“I got approval for an important change in the way we do business, but now we’re stalled. The people on the project team don’t have the clout to break through the log jams and resolve cross-functional issues. What should I do? “
What is it?
Executive Steering Groups (ESG) are groups which are called together for purposes of overseeing a specific change. These groups should represent your major stakeholders, and have the decision making authority to drive the direction of your change project. They usually consist of individuals in leadership positions, and are people who are credible and influential enough to make things happen. The ESG meets on a regular basis, i.e. monthly or quarterly, during the duration of the project. They are accountable for ensuring that the Business Case is achieved, and the project is implemented as planned.
When do you use it?
When a change is considered ‘high risk’ or difficult to implement.
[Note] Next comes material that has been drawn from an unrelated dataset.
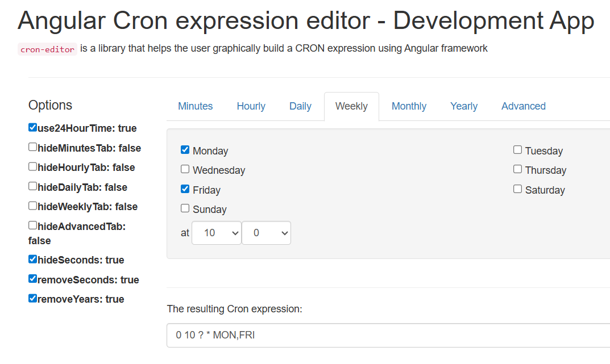Viewport: 610px width, 364px height.
Task: Enable the hideMinutesTab option
Action: (32, 147)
When your change project has several different stakeholder groups involved, i.e. divisions, geographies and will involve significant changes to your existing ways of working.
When your organization has a history of poor delivery on previous change initiatives.
When people on your project team will need ‘air cover’ to break through log jams and make cross-functional decisions.
How do you use it?
Identify the key stakeholders/stakeholder groups impacted by the proposed change.
Determine who would be appropriate Executive Steering Group members. These members could all be part of an existing leadership group, a subset of a leadership group, or a group which has never met before or will again.
Draft a purpose statement for the group’s existence. Include time commitments, roles and expected outcomes.
Invite each person individually to be part of your Executive Steering Group. Discuss the charter with them, and describe why you want each person to be on the Steering Group.
Launch the Executive Steering Group. Invite members well in advance. Start the meeting by reviewing the charter and explaining why each person is at the table. If members do not know each other, be sure to take the time to introduce each person and describe the contribution each will make to the team.
Ensure that the ESG ‘signs off’ on the Business Case, Project Charter and Plan, and agrees who is on the Project Team.
The Sponsor (the ultimate owner of the Change Project) is the chairperson of ESG meetings. The Sponsor may want to have a facilitator and/or Project Manager to run the meeting so they can participate. The Sponsor should be in alignment with the Project Manager in advance of the meeting. The Sponsor should never go into an ESG meeting without knowing the agenda, being prepared, and in when required, having pre-positioned the ESG members in advance so the meeting can be a productive use of time.
Ensure that each meeting includes valuable information to each member and is a forum for decisions and direction setting. Meetings that only update members without giving them something to do are a waste of time. Plan your ESG meetings to coincide with project milestones. Be sure that each agenda item includes a ‘so what’. In other words, why is the item on the agenda? What relevance does it have to the Steering Group members? These questions will eliminate boring updates on activities that have no interest to the steering team members.
When the change has been achieved, be sure to have a closing meeting, dinner or celebration to thank the ESG members for their contributions. You want a strong ending as well as a strong beginning.
If the project starts to crumble after implementation, resurrect the ESG to help get the changes back on track. If there are issues impacting sustainability, i.e. lack of training, conflicting goals and measures, etc. it is the ESG’s responsibility to make the required changes to ensure the Business Case is met.